# ASSIGNMENT
All that is wanted is the line with "Image resolution: width=195" and each line after it to the end of the data below, set down exactly and without pictures.

# DATA SUPPLIED
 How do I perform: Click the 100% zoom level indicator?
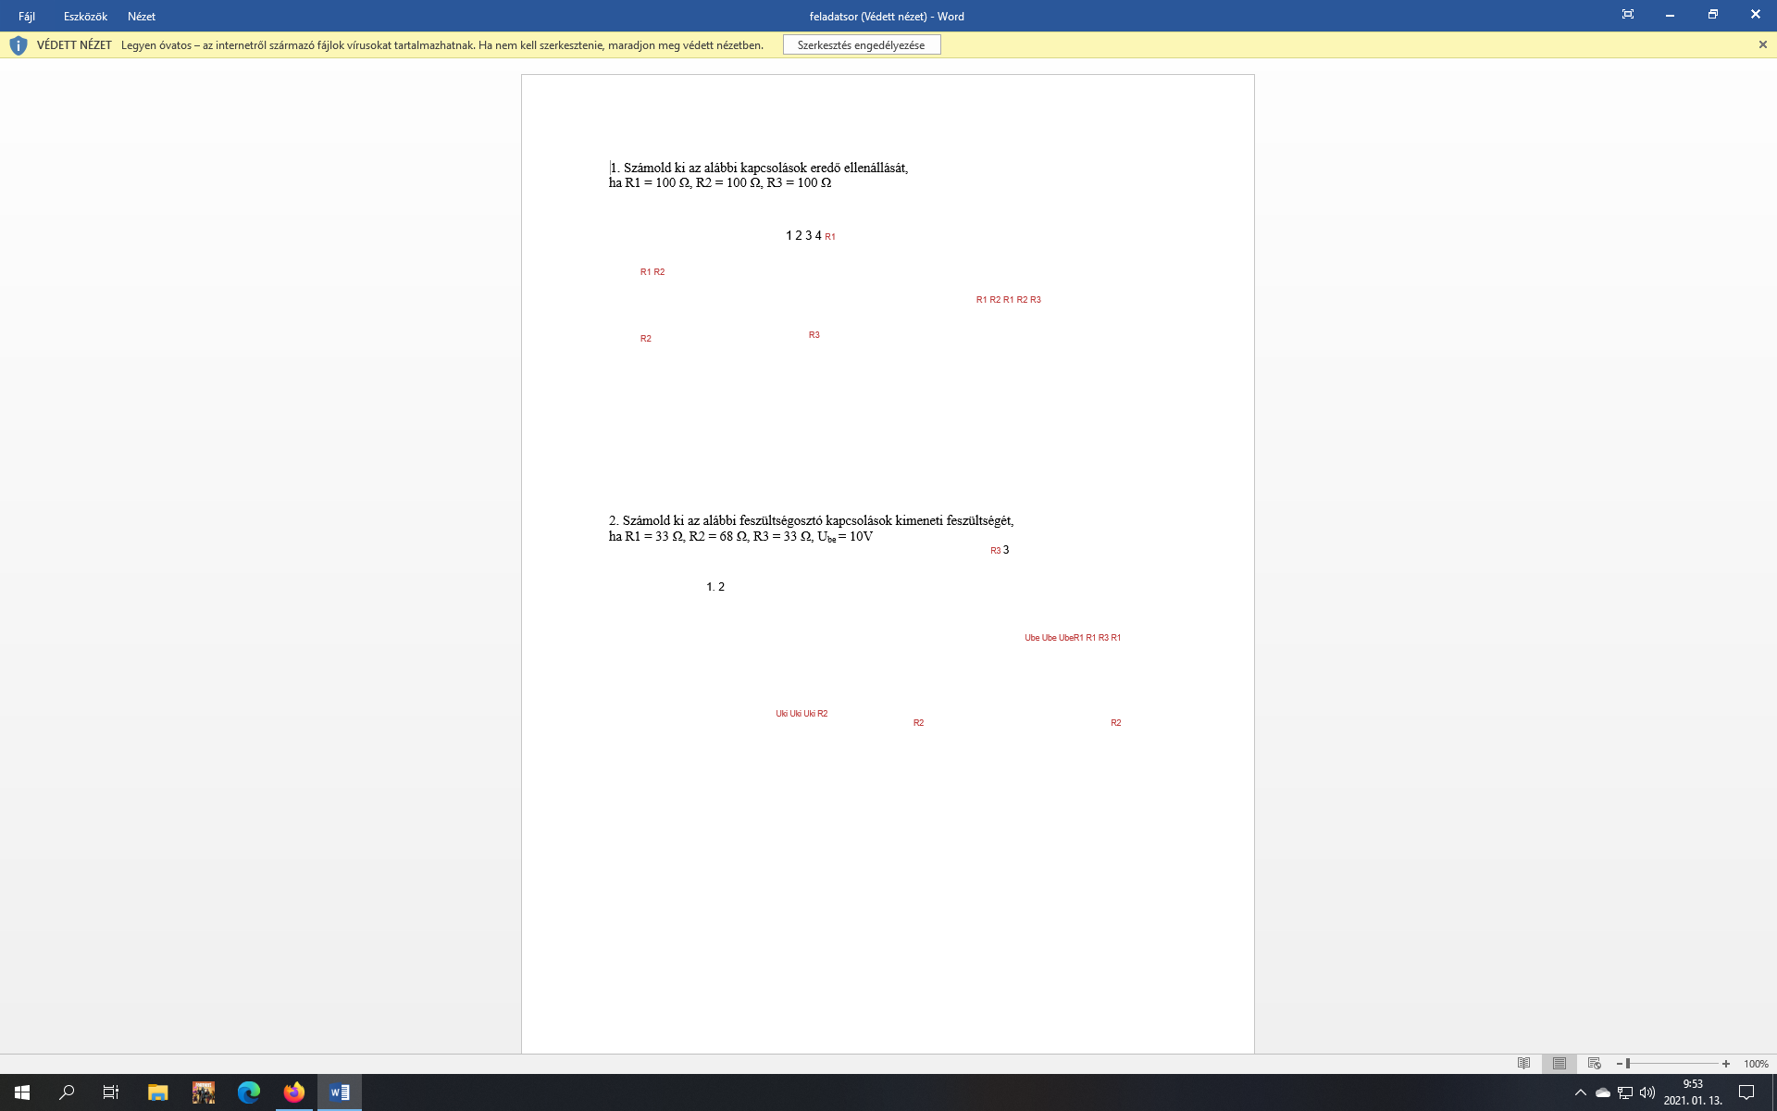pyautogui.click(x=1756, y=1064)
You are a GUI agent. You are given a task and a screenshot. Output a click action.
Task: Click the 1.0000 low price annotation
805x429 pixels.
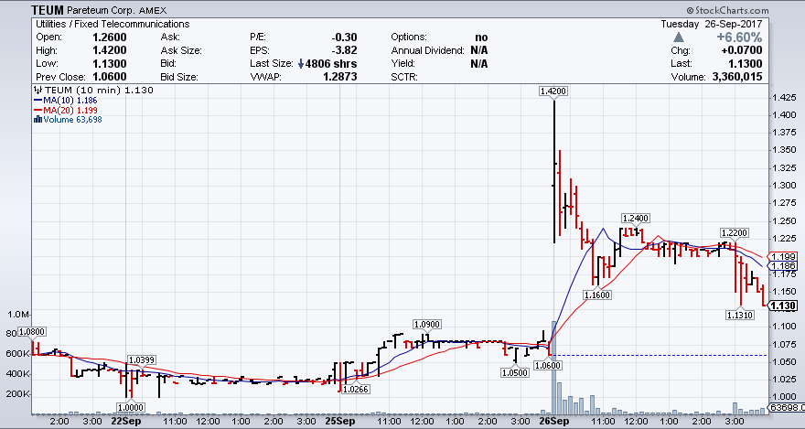[131, 406]
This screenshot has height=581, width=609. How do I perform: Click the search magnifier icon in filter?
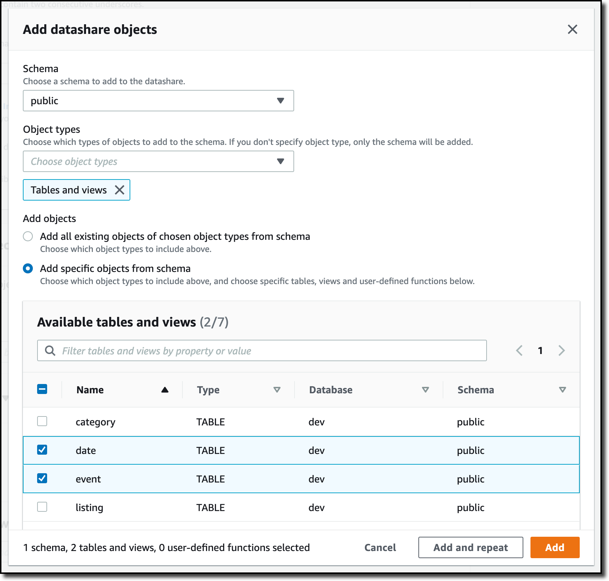50,351
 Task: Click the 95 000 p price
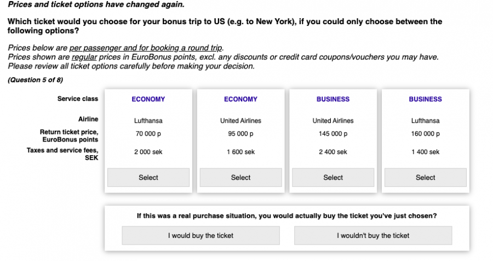coord(240,134)
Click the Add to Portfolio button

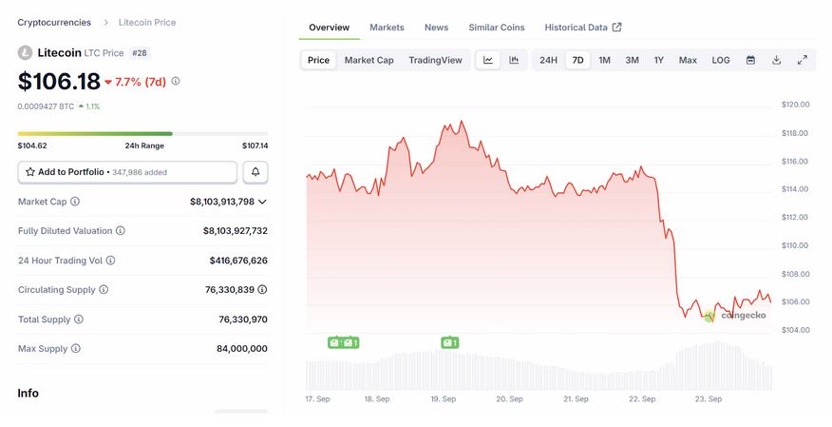click(127, 172)
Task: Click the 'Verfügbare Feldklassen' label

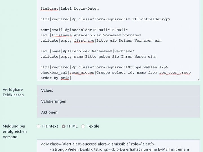Action: pyautogui.click(x=13, y=92)

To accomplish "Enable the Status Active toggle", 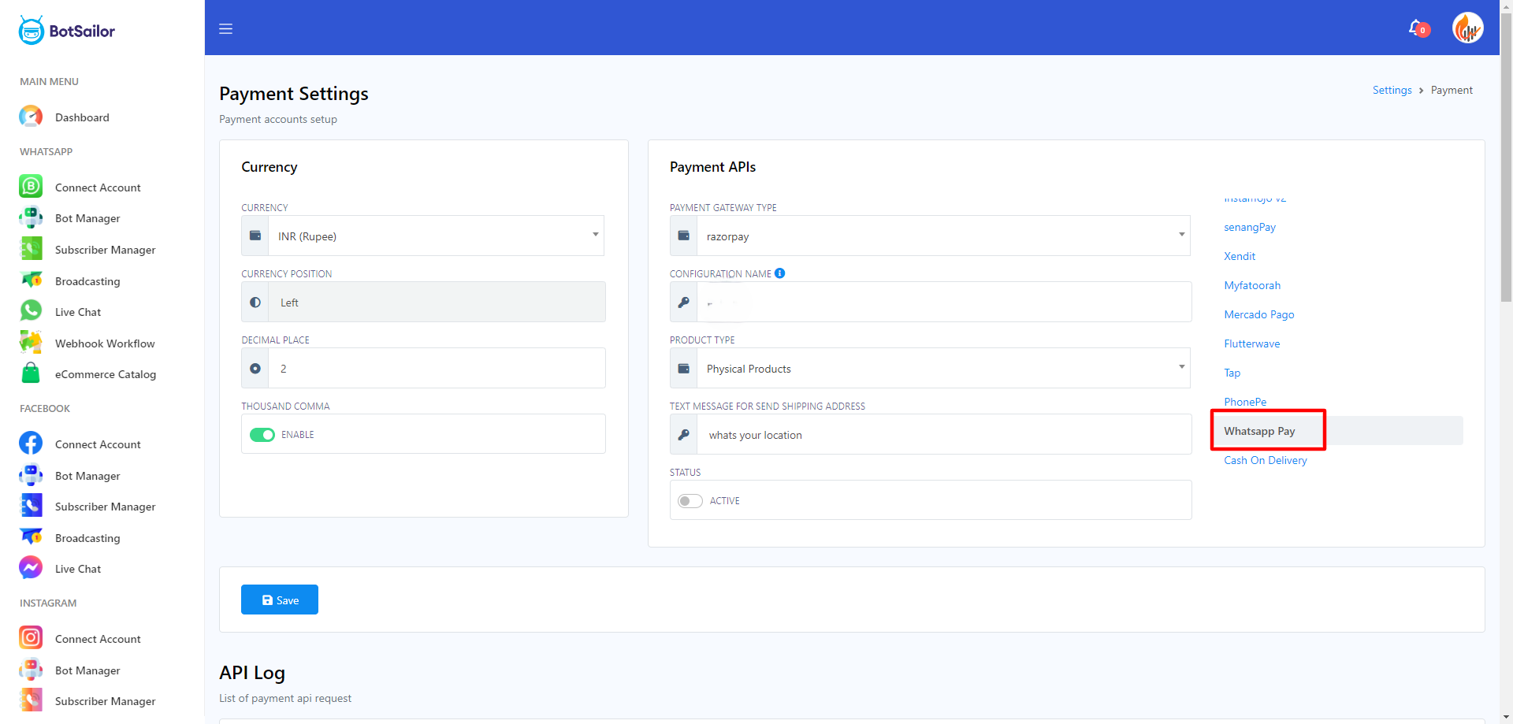I will [690, 501].
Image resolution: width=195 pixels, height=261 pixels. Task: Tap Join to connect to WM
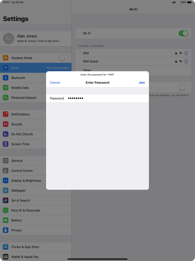tap(142, 82)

# ANSWER FOR THIS EXERCISE
Image resolution: width=195 pixels, height=261 pixels. Task: Tap Join to connect to WM
tap(142, 82)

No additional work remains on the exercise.